Thanks for your help in advance!!
You would code 33235 for removal of the lead. This can be confused with 33234 but the directions encourage you to use 33235 for removal of electrode(s) from a dual lead system even if only one lead is removed. For insertion of a new lead use 33216. The venogram done prior to the new lead placement cannot be billed as it is considered roadmapping. However, if they had said that the venogram revealed an anatomical anomaly such as severe stricture or stenosis of the vein that may cause a problem with lead placement, then you could bill the venogram.
Hope this helps. (I have done this from memory as my books are at work so I apologize if there are any errors).
 
You would code 33235 for removal of the lead. This can be confused with 33234 but the directions encourage you to use 33235 for removal of electrode(s) from a dual lead system even if only one lead is removed. For insertion of a new lead use 33216. The venogram done prior to the new lead placement cannot be billed as it is considered roadmapping. However, if they had said that the venogram revealed an anatomical anomaly such as severe stricture or stenosis of the vein that may cause a problem with lead placement, then you could bill the venogram.
Hope this helps. (I have done this from memory as my books are at work so I apologize if there are any errors).

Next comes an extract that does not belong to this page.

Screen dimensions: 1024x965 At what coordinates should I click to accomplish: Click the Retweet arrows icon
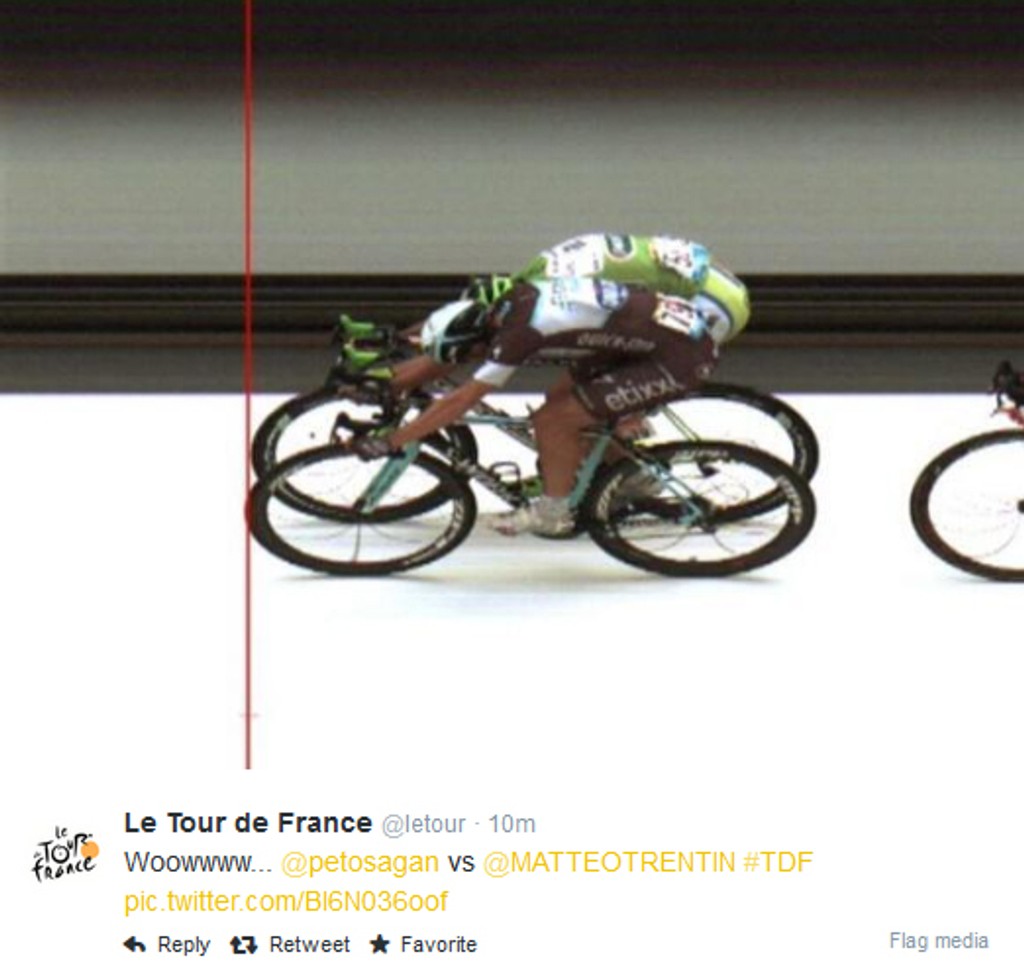pyautogui.click(x=244, y=945)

Thank you SO much for your reply! I looked at the codes and I agree with using 33235 and 33216. Where did you find the instructions to use the dual lead system even if one lead is replaced? I can see how that would be very confusing....Thanks again!
 
33234 and 33235

It's like a lot of these situations. Code descriptors are assembled but are open to interpretation. i did some research on the internet using Boston Scientific and other pacer manufacturer websites and came to the conclusion that this was the way to bill these. Just the CPT description by using the word electrode(s) has changed the way I bill these. I always used 33234 for one lead and 33235 for more than one. I did have a situation last week where my doc had done a generator change, removing a dual chamber pacer and inserting a single chamber, with removal of one lead. In this situation I used 33234 for lead removal as the final device in-situ was a single chamber device. Not sure if this was correct or not.
It's all confusing because those that write these code descriptions are unable to put together clear and conclusive advice.
You are always welcome to send me a private message if you need any more pacer/icd/electrophysiology advice.
 
I agree with wassock and also Dr. Z and Jim Collins suggest you code that way as well; you should code based on the system the patient has with respect to existing PM/ICD systems.